Most go-to-market plans assume a direct relationship between activity and outcome:

  • More outreach → more conversations
  • More conversations → more pipeline
  • More pipeline → more revenue

This works reasonably well in:

  • Established markets
  • Lower ACV products
  • Transactional sales cycles

But it breaks down quickly when you introduce:

  • $1M+ deal sizes
  • Multi-stakeholder buying committees
  • Regulatory constraints
  • High trust thresholds

In those environments, early activity doesn’t immediately translate into visible pipeline.

And that’s where most teams start to question whether things are working.

The Reality: A “Hockey Stick” Curve

Finding product-market fit in a new market doesn’t look like a straight line.

It looks like a hockey stick.

There’s an initial period where:

  • Conversations increase
  • Market understanding deepens
  • Messaging sharpens
  • Relationships form

But visible outcomes (pipeline, revenue) lag behind.

From the outside, this phase can look flat.

Internally, it’s anything but.

What’s Actually Happening in the “Flat” Phase

That early phase is where the most important work happens:

1. Market Understanding Is Being Built

You’re learning:

  • Who actually feels the problem
  • How they describe it
  • What triggers action vs. indifference

This can’t be shortcut.

2. Trust Is Being Established

In markets like healthcare, people don’t engage with vendors—they engage with trusted partners.

Trust is built through:

  • Repeated exposure
  • Credible conversations
  • Peer validation
  • Proof over time

This takes cycles, not campaigns.

3. The Right Entry Point Is Discovered

What you think is the buyer at the start is often not the buyer that converts.

Early traction work reveals:

  • The real economic buyer
  • The internal champions
  • The fastest path to adoption

This is often the difference between:

  • Burning budget on the wrong audience
  • Unlocking a scalable channel

4. Signal Is Separated From Noise

Not all engagement is equal.

The goal early on is not volume—it’s signal:

  • Who leans in
  • Who responds with intent
  • Who is worth pursuing further

That signal becomes the foundation of pipeline.

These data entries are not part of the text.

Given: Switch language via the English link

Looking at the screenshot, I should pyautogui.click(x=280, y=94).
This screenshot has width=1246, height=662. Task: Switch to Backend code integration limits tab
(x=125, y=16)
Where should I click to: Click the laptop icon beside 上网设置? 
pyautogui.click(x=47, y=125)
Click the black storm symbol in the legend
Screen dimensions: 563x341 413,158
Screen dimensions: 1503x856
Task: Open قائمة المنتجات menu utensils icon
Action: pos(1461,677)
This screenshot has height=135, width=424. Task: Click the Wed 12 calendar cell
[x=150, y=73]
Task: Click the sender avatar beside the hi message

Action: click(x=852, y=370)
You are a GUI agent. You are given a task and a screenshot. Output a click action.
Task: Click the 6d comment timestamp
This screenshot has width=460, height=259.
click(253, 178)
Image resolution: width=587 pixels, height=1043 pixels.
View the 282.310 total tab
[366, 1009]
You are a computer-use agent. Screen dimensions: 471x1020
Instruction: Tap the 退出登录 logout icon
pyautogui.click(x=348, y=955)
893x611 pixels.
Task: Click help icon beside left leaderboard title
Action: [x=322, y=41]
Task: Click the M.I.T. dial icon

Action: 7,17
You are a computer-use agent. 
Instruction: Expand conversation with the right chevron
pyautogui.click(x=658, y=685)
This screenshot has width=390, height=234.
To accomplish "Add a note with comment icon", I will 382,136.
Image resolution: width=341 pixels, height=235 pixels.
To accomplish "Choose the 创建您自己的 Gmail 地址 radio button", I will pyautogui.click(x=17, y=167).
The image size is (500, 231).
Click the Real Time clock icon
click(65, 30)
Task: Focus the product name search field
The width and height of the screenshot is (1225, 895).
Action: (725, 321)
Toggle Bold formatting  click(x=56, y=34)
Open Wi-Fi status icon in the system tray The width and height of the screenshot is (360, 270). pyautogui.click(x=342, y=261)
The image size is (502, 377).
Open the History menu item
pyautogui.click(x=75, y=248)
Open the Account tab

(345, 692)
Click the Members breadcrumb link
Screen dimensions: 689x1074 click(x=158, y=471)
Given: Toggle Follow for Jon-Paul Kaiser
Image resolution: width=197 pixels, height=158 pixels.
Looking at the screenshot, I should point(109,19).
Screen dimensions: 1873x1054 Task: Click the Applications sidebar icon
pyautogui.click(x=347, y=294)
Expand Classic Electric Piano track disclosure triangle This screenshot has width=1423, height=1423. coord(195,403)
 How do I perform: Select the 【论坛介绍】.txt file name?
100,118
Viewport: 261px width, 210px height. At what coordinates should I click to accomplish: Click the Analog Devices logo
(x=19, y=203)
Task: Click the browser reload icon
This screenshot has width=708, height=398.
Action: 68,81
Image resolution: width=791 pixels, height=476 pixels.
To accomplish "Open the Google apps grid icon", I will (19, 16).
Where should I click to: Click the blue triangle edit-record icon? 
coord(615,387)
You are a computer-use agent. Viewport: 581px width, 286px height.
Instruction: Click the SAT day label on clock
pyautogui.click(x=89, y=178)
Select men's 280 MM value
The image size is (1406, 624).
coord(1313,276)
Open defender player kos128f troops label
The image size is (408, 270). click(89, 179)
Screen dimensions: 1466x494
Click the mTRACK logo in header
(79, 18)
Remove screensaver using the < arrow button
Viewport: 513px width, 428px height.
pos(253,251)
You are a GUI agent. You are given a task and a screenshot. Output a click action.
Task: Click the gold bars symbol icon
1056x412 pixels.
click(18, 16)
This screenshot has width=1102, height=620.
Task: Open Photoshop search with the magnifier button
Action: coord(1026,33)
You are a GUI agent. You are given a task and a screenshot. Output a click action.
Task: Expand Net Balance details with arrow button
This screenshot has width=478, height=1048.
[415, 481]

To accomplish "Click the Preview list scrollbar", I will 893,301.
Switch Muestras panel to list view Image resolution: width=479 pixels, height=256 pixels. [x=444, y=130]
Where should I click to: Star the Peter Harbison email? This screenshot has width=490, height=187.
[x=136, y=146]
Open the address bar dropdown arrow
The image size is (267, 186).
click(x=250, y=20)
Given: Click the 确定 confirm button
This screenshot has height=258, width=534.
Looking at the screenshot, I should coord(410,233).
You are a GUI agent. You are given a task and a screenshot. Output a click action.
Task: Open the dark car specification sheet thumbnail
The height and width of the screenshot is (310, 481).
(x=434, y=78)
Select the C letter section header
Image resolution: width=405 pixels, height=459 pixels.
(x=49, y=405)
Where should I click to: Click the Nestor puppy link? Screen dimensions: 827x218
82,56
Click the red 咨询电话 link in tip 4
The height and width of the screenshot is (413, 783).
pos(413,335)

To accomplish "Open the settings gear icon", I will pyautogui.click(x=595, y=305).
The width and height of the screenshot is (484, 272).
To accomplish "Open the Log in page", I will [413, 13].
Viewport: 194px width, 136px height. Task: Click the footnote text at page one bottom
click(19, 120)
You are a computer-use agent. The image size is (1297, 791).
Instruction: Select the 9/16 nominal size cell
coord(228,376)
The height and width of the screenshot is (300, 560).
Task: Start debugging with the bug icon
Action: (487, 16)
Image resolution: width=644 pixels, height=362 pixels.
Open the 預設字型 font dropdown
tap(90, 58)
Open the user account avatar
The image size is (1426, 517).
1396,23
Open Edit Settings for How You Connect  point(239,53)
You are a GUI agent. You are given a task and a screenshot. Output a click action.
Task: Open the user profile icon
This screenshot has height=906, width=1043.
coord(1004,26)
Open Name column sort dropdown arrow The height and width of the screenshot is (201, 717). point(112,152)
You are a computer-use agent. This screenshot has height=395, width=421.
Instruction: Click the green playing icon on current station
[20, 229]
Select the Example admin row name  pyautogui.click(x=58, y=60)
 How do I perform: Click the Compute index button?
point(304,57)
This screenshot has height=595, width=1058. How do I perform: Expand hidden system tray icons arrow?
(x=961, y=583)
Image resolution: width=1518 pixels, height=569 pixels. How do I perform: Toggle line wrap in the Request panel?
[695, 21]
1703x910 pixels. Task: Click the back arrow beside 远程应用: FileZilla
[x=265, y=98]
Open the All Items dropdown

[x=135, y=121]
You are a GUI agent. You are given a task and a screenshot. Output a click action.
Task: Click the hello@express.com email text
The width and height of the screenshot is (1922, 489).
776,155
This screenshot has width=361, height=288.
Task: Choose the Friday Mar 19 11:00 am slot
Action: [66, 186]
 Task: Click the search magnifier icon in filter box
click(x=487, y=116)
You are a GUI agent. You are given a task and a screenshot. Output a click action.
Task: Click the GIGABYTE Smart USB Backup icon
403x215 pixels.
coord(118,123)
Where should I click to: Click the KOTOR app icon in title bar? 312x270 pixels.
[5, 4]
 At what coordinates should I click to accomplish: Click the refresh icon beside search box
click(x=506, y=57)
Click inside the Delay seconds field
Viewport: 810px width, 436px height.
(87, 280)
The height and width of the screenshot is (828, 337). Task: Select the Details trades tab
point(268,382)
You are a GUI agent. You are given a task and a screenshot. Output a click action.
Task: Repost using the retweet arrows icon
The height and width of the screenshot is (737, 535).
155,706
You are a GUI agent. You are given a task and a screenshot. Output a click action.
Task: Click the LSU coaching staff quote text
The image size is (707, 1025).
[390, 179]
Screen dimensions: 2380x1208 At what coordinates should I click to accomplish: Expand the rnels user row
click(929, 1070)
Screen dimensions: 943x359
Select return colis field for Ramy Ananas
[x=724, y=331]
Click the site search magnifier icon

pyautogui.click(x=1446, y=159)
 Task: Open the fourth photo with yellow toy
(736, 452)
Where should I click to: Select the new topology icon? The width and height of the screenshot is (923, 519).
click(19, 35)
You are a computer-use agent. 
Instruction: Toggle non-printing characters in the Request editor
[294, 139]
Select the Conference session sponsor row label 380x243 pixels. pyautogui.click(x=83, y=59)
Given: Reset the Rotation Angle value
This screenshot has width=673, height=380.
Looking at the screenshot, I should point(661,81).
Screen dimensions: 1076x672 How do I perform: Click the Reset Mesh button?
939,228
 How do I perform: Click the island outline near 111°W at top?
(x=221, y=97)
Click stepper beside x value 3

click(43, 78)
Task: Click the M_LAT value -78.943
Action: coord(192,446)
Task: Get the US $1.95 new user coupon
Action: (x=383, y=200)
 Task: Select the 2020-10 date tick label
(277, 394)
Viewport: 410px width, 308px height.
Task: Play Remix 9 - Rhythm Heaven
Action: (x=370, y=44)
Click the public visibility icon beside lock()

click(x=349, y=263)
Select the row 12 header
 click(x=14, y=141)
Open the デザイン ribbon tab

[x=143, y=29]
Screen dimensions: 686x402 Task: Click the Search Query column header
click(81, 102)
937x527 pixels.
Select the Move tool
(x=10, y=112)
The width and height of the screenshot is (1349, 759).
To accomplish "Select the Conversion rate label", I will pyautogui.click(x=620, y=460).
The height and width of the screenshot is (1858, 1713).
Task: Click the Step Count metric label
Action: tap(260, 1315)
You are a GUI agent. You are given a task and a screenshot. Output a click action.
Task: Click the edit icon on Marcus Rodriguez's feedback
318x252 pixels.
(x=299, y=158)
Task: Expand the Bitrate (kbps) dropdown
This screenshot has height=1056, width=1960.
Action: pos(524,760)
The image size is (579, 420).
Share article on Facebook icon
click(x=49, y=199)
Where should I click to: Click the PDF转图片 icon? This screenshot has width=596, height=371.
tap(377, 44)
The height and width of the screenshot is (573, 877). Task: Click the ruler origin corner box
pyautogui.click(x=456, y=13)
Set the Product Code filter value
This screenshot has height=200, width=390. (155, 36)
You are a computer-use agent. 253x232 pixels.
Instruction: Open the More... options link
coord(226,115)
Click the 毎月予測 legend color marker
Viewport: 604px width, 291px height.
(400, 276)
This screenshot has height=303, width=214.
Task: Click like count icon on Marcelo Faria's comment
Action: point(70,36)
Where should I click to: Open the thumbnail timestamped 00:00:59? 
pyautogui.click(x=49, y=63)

When Product-Market Fit Clicks

At some point, something changes.

  • Conversations get easier
  • Messaging lands faster
  • Sales cycles shorten
  • Internal alignment on the buyer side improves

What felt slow suddenly accelerates.

This is the inflection point—when product-market fit begins to emerge.

And when it does, growth stops being linear and starts compounding.

Why This Matters for Early Metrics

If you measure early traction using only end-state metrics (pipeline, revenue, win rate), you’ll miss what’s actually happening.

Those metrics are outputs of product-market fit, not indicators of whether you’re finding it.

Early on, the more accurate indicators are:

  • Quality of conversations
  • Engagement rates vs. benchmarks
  • Speed of learning and iteration
  • Emergence of repeatable patterns

These are the signals that precede scale.

The Takeaway

If early traction feels slower than expected, it doesn’t necessarily mean something is wrong.

In many cases, it means you’re doing the right work—just before it becomes visible.

Especially in:

  • New markets
  • High ACV enterprise sales
  • Regulated, trust-driven environments

The path to growth isn’t linear.

It’s a hockey stick.

And everything that feels “flat” at the beginning is what makes the curve possible later.

Final Thought

The companies that succeed in these environments aren’t the ones that try to force early linear growth.

They’re the ones that:

  • Stay disciplined in the learning phase
  • Focus on signal over volume
  • Build trust before scaling

Because once product-market fit clicks, growth doesn’t need to be forced. It starts to pull.